Overnight, the Swiss National Bank disclosed the composition and breakdown of its FX reserves as of June 30. There were no notable changes, as the central bank kept most of its asset allocations unchanged from the previous quarter, with equities, government bonds and “other bonds”, at 20%, 68% and 12% respectively. There were also no shifts in the currency composition as shown in the table below.
There was one notable – and unexpected – development, and it had to do with the SNB’s -0.75% deposit rate. As Reuters writes, Swiss banks paid 970 million Swiss francs ($1 billion) in negative interest rate charges in the first half of 2017, a 40% surge from the previous year, as clients continued to hoard even more cash despite every possible action undertaken by the central bank to force savers to spend, or better yet, invest the funds. The Swiss National Bank has been charging a 0.75% fee on large deposits at the central bank since January 2015, a core policy aimed at weakening the Swiss franc and boost the velocity of money. The negative rate has been a burden for banks, especially at a time when wealthy clients are still keeping more than a fifth of their holdings in cash despite buoyant financial markets, recent earnings at the biggest private banks show. |
Investment Structure at the end of Q2 2017 |
As Reuters adds, parsing through commercial bank data, the amount of cash rich clients have parked with local banks has come down from the record-high level seen during the financial crisis but is declining only gradually.

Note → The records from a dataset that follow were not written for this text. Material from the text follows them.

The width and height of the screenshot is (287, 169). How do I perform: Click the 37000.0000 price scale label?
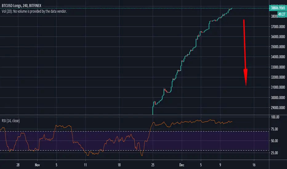(x=278, y=27)

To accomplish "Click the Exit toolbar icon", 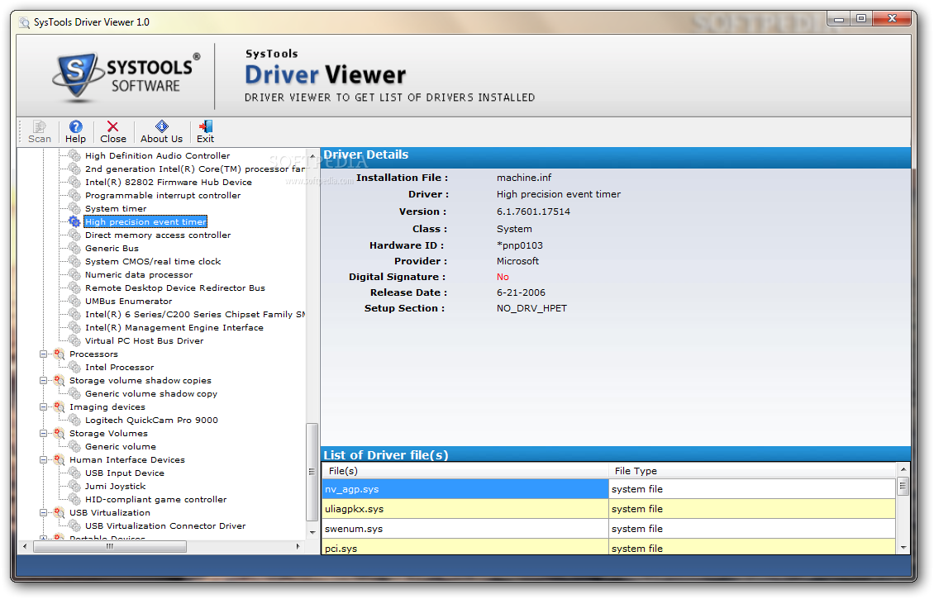I will click(206, 127).
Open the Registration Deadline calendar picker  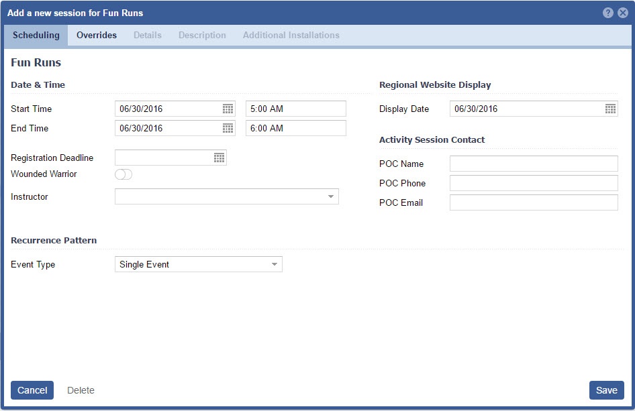219,158

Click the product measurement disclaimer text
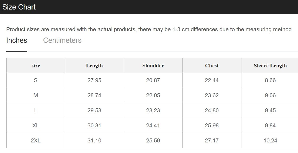point(150,29)
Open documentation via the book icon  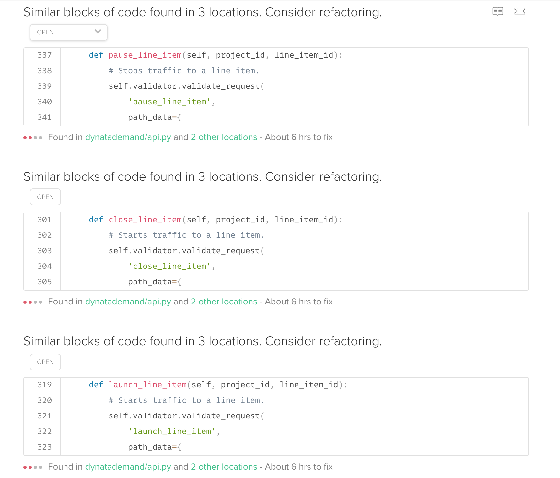497,12
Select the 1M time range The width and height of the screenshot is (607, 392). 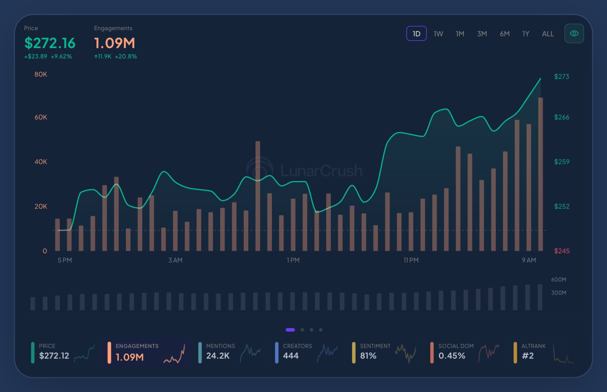[460, 33]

In its call last week, UBS, the world’s biggest private bank, said cash holdings at its flagship wealth management division came down in Q2 to 21% of invested assets from 21.5% in the previous quarter. Overall, UBS Wealth Management has CHF1.04 trillion in invested assets.
Credit Suisse, the fourth-largest private bank in the world by assets, said cash holdings across its money managing units held steady in the three months to end-June at around 30%, which is a damning assessment of central banker policies which have tried everything to punish savers, and have so far failed.
Similarly, cash holdings at Julius Baer, Switzerland’s third-biggest private bank, declined only fractionally to 22% from 23%.
Quited by Reuters, Julius Baer CFO Dieter Enkelmann said last week. “It’s interesting to compare right after the crisis in 2008, cash levels were at 34 percent, and the low we have experienced in 2007, pre-crisis. There the cash was around 16 percent,”
“So there would be still room to go down if the markets would continue to do well.”
Alternatively, with global markets at all time highs, and with cash levels stubbornly refusing to go down, the most likely outcome is that at the first whiff of trouble, cash holdings will surge right back up to crisis level, forcing the SNB to unveil even more draconian negative rates, or to abandon its NIRP policy altogether and join the rest of the world in pursuing “hawkish” policies. How that will impact the recently plunging Swiss Franc is unclear.